Real Life Clash of Clans


Perhaps you’ve seen the hot video game sweeping the nation, Clash of Clans. With my latest epiphany, we’ve expanded the killing beyond the smartphone screen and into the everyday world. Now your family can kill other families – in real life!

I have never played Clash of Clans, but from what I’ve seen, it has all the earmarks of a great video game: Violence, death, and people who look like Hulk Hogan having a bad hair day. My son plays it endlessly, using his open trigonometry book to prop up his smartphone.

The other day, my friend Stu suggested we engage in a mutual Clash of Clans, but move it beyond the video realm.

“Why not pit my family against yours?” he said. “A real life Clash of Clans?”

Now Stu is a good friend and a bright fellow, but when it comes to evaluating a clan’s potential for killing, he is way out of his league. Stu has a wife and a small child. His wife seems nice, his boy is full of energy, and Stu is proficient at sitting around. That’s about it for their talents.

• [Challenge A] In the Clash of Clans piece, what does the writer's son use to prop up his smartphone?

• [Data]
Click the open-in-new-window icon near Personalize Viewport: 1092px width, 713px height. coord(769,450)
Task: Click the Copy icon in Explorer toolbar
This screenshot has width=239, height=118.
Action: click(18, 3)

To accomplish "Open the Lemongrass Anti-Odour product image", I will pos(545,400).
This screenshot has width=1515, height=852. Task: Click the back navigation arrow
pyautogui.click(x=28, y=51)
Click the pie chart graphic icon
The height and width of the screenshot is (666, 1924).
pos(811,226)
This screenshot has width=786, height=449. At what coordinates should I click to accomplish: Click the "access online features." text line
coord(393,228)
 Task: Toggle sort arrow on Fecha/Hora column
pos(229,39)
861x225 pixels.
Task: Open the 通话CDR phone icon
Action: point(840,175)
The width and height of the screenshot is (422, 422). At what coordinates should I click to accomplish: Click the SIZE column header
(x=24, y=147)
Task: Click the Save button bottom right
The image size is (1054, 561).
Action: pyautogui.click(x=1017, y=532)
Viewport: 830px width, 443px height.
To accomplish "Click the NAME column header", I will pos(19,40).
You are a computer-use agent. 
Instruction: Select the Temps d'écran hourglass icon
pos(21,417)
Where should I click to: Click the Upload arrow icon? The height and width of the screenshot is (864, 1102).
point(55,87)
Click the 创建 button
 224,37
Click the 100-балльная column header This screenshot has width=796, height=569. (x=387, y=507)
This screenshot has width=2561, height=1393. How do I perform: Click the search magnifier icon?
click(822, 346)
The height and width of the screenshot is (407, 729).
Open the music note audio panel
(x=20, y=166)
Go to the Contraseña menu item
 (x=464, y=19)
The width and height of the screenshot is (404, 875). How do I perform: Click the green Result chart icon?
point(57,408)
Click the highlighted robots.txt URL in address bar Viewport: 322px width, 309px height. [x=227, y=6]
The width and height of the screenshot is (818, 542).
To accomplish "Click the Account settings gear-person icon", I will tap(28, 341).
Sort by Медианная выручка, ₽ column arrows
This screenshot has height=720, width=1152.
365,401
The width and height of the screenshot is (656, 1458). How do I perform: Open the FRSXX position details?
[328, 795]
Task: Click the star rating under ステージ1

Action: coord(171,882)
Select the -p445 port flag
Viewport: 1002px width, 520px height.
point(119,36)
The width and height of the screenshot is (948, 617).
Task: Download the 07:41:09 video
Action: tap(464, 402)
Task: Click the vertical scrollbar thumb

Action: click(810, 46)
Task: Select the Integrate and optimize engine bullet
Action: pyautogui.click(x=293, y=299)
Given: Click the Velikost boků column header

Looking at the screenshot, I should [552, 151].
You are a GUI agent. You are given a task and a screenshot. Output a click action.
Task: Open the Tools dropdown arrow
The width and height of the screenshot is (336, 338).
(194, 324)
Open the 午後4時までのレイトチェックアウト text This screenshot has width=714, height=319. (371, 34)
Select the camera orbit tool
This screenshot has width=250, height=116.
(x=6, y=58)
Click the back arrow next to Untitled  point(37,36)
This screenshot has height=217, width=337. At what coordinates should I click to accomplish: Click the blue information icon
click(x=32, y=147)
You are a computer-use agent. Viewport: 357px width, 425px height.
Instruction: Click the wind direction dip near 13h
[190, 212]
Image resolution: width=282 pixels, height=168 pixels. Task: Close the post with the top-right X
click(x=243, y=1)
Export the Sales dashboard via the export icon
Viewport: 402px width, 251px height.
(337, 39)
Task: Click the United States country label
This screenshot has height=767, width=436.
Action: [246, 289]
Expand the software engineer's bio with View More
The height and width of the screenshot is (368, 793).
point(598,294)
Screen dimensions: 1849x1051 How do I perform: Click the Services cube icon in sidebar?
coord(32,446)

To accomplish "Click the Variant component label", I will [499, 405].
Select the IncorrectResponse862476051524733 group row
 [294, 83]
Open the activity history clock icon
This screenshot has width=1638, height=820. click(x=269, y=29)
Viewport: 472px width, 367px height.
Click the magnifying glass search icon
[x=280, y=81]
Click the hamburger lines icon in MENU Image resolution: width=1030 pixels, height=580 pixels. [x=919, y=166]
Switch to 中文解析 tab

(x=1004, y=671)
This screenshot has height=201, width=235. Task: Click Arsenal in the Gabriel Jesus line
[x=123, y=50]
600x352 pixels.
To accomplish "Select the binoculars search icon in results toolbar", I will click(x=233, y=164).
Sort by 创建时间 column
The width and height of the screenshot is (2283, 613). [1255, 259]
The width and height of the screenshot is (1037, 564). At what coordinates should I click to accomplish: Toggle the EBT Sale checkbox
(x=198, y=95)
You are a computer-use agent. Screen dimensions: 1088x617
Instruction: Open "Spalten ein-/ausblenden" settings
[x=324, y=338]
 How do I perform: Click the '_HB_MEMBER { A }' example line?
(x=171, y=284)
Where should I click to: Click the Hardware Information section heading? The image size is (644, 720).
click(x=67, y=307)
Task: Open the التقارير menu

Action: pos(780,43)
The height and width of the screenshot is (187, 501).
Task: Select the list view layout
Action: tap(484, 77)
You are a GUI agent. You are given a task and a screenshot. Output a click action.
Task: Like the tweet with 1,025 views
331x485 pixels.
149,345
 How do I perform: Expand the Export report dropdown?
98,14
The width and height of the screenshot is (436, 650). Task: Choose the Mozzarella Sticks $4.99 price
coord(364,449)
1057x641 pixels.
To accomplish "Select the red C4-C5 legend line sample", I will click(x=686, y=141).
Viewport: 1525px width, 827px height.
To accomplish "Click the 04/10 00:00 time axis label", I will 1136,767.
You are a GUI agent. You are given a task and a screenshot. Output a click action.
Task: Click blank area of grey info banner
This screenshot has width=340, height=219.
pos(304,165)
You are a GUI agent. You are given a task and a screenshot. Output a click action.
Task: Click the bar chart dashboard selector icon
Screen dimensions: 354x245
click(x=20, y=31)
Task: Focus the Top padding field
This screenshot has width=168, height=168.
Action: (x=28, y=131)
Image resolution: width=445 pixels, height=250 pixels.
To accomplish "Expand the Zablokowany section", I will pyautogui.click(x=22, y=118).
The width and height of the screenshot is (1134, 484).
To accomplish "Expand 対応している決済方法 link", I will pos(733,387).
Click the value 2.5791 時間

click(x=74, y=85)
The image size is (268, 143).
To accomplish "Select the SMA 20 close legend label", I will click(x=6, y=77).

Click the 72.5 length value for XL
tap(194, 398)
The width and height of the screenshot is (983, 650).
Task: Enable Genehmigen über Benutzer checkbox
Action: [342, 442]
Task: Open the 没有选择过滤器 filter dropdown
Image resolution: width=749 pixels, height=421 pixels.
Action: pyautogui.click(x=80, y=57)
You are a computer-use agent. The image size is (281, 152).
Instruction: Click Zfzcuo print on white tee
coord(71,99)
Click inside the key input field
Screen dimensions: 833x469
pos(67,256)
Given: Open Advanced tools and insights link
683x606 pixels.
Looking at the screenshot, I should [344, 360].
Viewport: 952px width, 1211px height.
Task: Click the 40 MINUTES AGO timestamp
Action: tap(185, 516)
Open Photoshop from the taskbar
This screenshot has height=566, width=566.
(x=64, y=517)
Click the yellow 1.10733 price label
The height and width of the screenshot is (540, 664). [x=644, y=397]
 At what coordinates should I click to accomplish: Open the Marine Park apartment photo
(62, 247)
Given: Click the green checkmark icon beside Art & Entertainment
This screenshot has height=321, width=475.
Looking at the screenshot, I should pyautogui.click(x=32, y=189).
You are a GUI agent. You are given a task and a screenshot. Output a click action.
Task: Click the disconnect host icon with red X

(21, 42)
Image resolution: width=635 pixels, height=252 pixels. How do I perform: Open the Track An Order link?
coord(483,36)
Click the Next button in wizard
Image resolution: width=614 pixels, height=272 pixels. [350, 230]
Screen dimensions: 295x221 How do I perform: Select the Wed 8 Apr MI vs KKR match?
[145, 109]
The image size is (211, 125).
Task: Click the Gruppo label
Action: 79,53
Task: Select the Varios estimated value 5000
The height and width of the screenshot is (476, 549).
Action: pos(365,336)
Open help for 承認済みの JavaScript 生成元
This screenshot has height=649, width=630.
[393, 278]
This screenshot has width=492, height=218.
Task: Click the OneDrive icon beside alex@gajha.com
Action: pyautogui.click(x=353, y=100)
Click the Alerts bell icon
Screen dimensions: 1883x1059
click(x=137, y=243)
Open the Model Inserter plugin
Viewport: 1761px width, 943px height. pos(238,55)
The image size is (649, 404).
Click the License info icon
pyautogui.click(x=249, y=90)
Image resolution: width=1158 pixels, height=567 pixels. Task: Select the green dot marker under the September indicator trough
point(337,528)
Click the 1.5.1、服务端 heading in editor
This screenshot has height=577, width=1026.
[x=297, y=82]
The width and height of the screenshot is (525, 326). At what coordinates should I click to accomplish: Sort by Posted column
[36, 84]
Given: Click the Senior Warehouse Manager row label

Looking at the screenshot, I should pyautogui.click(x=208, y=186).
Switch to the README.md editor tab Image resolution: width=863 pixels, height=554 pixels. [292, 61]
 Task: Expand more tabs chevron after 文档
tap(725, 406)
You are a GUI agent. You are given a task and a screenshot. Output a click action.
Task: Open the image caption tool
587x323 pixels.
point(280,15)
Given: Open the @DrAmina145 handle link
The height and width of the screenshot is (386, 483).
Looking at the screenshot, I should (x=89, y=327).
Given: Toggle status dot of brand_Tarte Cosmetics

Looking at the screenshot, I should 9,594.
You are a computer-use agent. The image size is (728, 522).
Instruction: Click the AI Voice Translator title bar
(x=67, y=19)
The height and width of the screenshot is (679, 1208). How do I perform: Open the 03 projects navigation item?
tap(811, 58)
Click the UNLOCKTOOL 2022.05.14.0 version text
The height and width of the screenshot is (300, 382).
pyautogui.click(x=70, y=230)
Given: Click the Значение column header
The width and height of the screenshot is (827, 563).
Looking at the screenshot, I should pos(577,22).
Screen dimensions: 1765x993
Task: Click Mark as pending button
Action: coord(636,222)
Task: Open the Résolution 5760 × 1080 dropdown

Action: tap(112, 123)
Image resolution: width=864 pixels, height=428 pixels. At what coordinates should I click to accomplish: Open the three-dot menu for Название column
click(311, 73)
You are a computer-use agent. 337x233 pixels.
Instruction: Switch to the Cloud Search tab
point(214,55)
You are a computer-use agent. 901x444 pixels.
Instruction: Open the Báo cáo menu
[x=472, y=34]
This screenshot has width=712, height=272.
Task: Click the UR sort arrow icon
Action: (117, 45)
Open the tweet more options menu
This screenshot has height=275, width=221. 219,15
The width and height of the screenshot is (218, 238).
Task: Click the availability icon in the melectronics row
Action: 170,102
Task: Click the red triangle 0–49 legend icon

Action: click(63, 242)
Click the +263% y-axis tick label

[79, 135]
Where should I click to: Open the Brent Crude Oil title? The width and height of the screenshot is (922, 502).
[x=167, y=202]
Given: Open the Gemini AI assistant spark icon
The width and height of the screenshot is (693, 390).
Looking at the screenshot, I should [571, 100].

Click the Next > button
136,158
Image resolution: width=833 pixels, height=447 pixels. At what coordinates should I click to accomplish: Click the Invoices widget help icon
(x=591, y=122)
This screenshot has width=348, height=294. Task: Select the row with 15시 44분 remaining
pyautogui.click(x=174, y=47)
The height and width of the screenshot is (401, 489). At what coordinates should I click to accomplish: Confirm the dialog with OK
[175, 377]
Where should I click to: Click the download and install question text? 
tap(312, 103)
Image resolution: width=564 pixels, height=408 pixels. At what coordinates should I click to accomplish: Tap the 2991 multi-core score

• [Challenge B] Output the rows, from the first row to the row with "I will pos(545,400).", as a Markdown table with the columns No. and Line. Number each row and omit blank ones.

• [Complete response A] His open trigonometry book.

• [Complete response B]
| No. | Line |
|---|---|
| 1 | Click the open-in-new-window icon near Personalize Viewport: 1092px width, 713px height. coord(769,450) |
| 2 | Task: Click the Copy icon in Explorer toolbar |
| 3 | This screenshot has width=239, height=118. |
| 4 | Action: click(18, 3) |
| 5 | To accomplish "Open the Lemongrass Anti-Odour product image", I will pos(545,400). |